Personalmente credo che la sindaca non si sia offesa per le accuse di fascismo o per la questione in se stessa, quanto per le considerazioni sulla sua acconciatura e il suo modo di essere donna. Dato che il “giornalista” non è nuovo ad uscite di questo tipo, la Cippitelli per esempio venne definita la bionda appariscente che gira col suv, credo che gli appartenga una certa misoginia e un certo sessismo, in tempi di femminicidio quotidiano trovo questa cosa grave, così come trovo grave che una donna al di là dei suoi comportamenti quotidiani debba essere giudicata per il suo aspetto esteriore, il suo abbigliamento o l’acconciatura.”
Questo nella querela non c’è scritto. Se è così vinceremo più facilmente la causa, ammesso che il Gip decida di mandarla avanti.
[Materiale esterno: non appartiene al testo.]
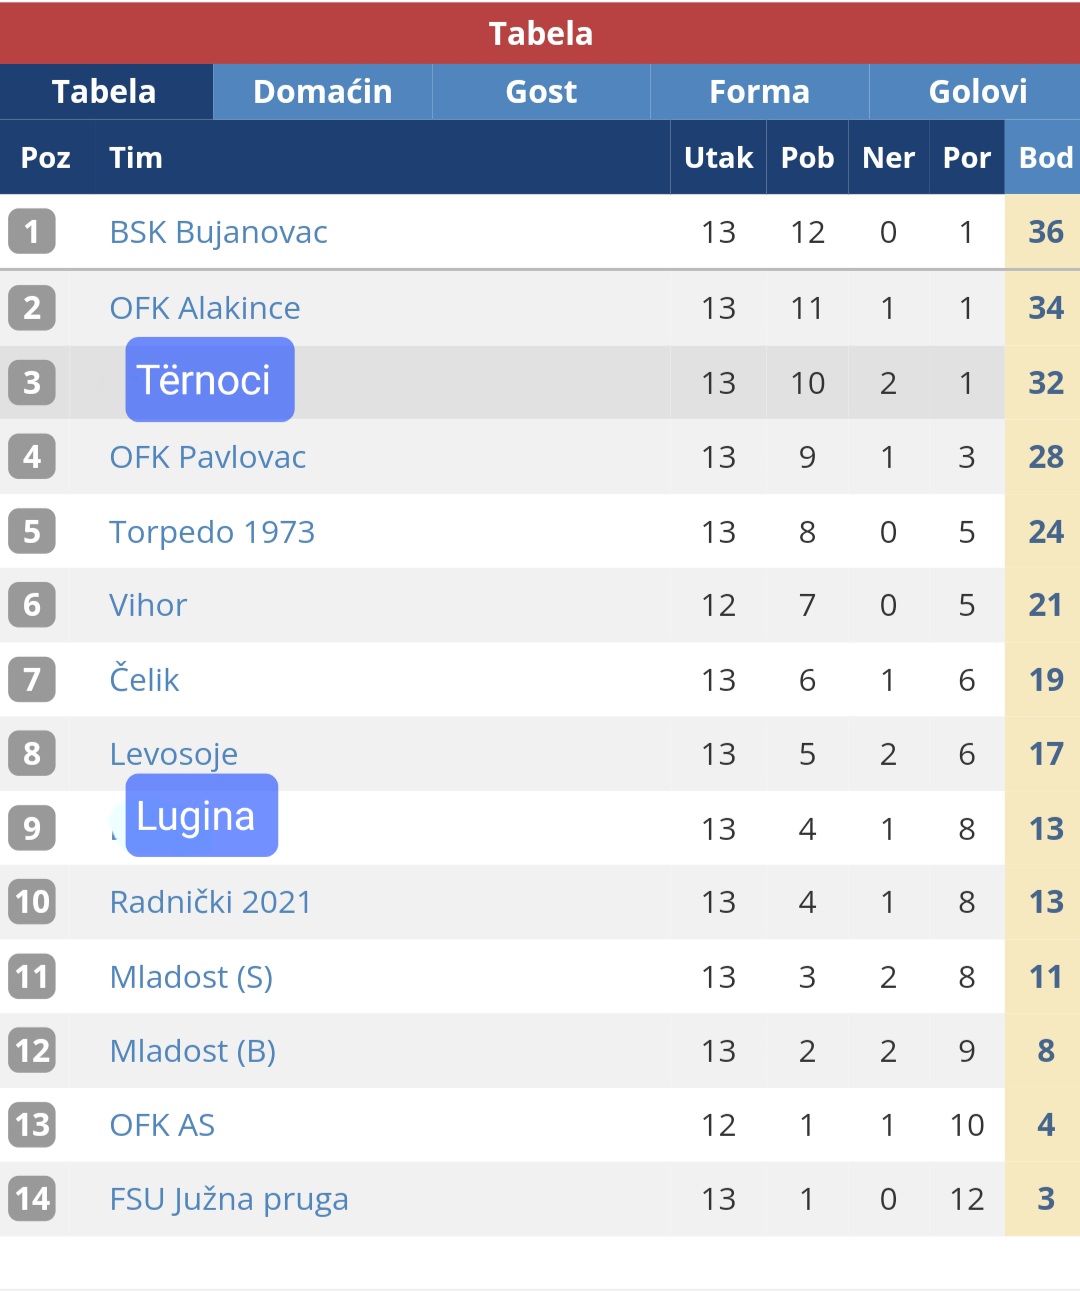Viewport: 1080px width, 1293px height.
Task: Open FSU Južna pruga team page
Action: (x=229, y=1199)
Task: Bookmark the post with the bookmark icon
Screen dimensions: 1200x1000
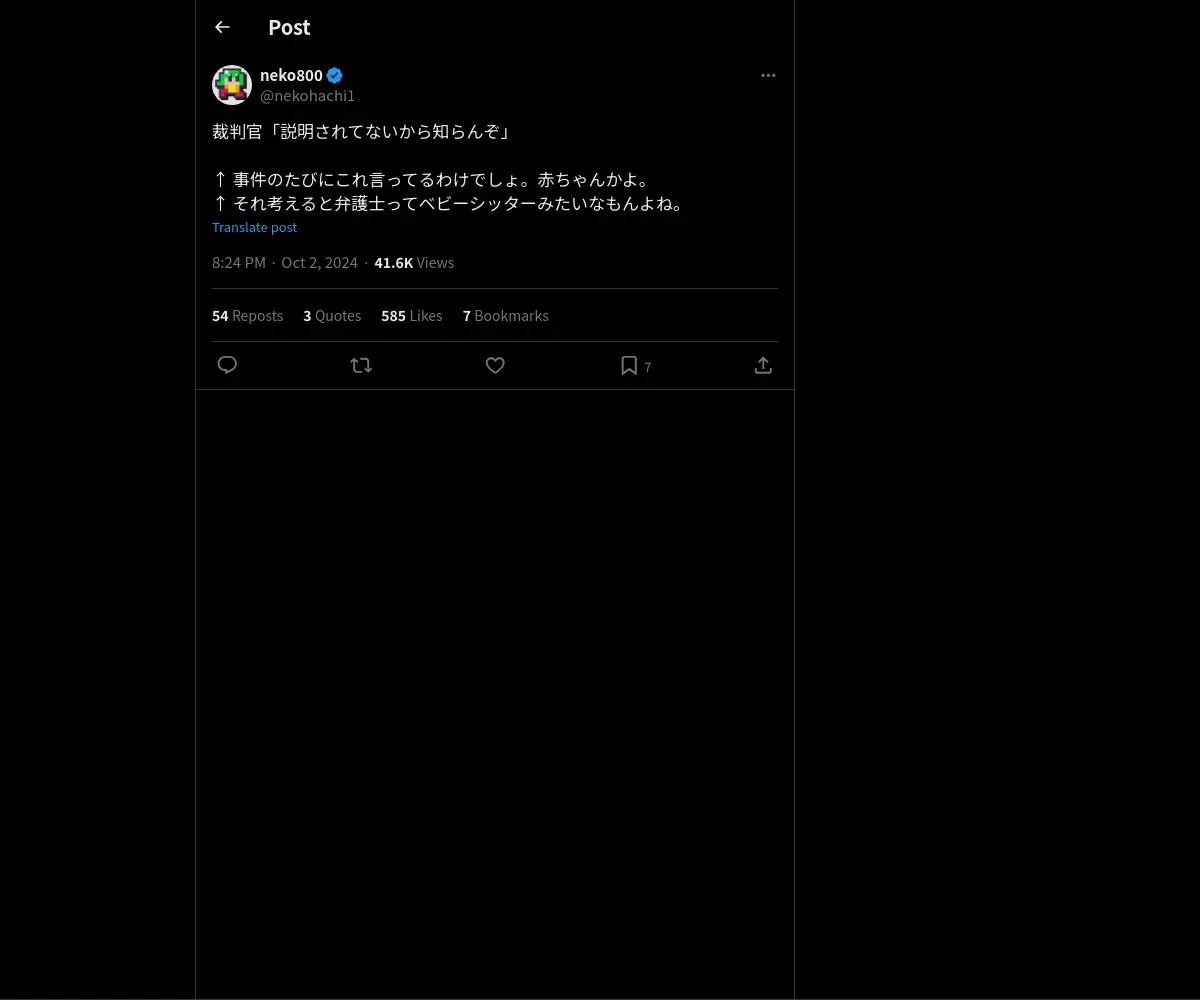Action: coord(629,365)
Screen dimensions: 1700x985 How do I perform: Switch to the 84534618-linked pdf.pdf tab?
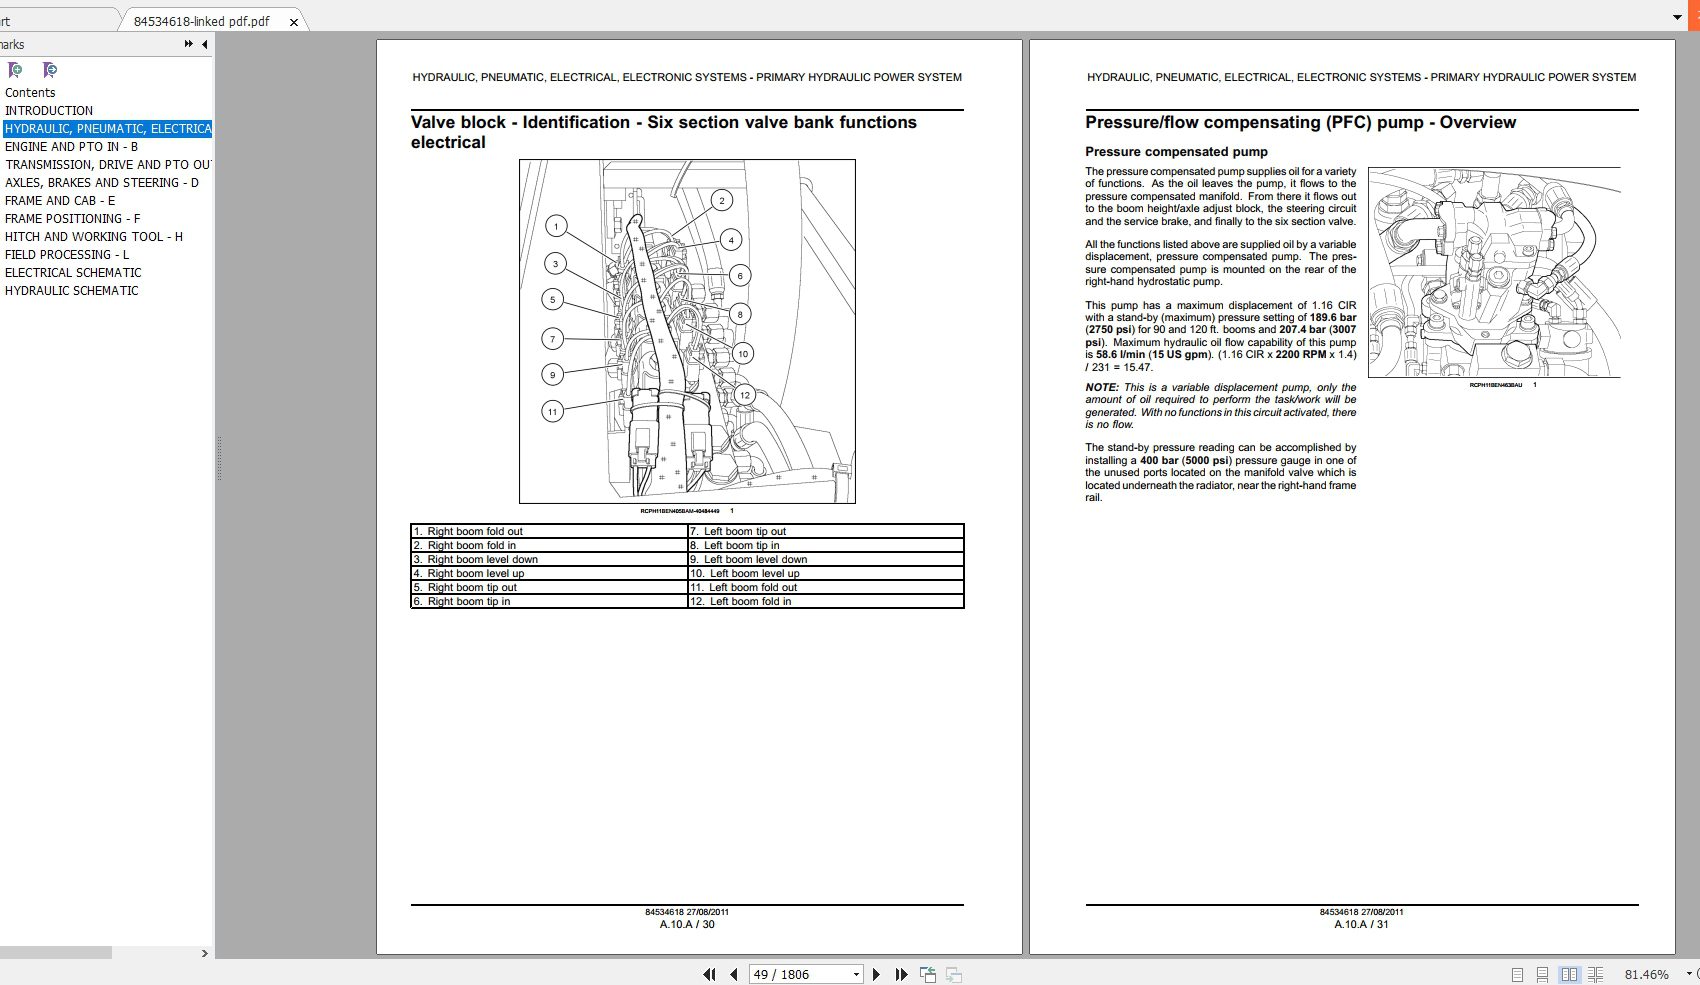click(x=202, y=20)
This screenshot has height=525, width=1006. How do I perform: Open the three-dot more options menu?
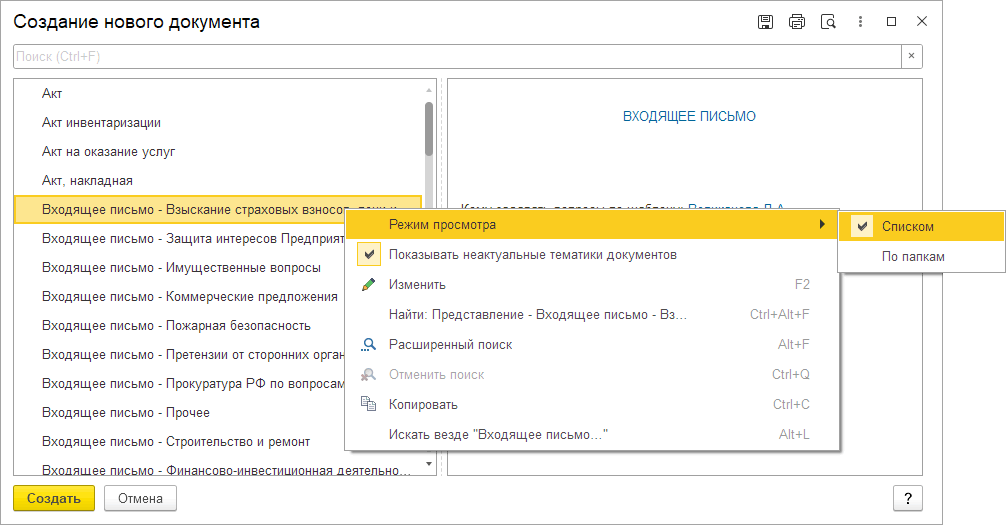[859, 22]
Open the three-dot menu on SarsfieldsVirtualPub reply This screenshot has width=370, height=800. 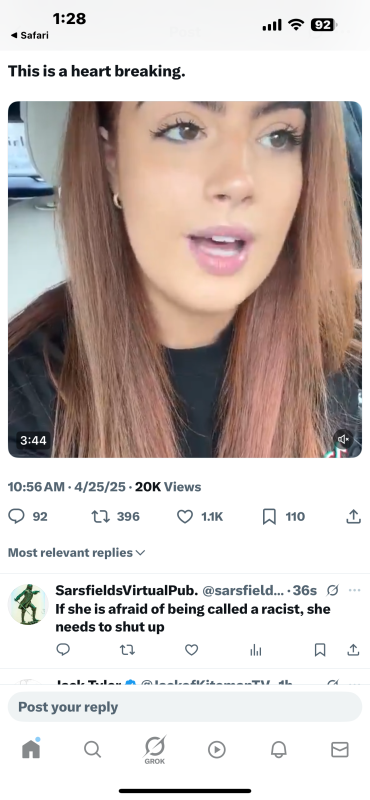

Quanto al sessismo e alla misoginia, lascerei perdere, invitando a leggere meglio l’articolo incriminato… Cara Bonella il tuo carissimo amico mi sa che ci ha capito poco o niente…
‘La misura è scattata lunedì scorso e a detta della sindaca, bionda e un po’ vamp”…
“bionda e un po’ vamp”. Dov’è il problema? Mica è un’accusa o un’offesa. Non conoscendo la persona, mi sono limitato a inquadrare il soggetto sulla base di una foto del suo profilo in cui la sindaca appare “bionda e un po’ vamp”. Stop…Se Bionda e un po’ vamp si può consderare frase diffamatoria allora altro che alla frutta siamo…
Forse si e’ risentita della valutazione personale piu’ che del contenuto politico.
Quella valutazione è una “descrizione”. Corrisponde o meno all’immagine pubblicata? Ma soprattutto può dirsi diffamatoria? Sul look di Maria Elena Boschi quante ne abbiamo lette e sentite di “valutazioni” del genere?
Rivolte ad un sindaco non hanno rilevanza penale…ma che pensava quando ha querelato di essere un magistrato?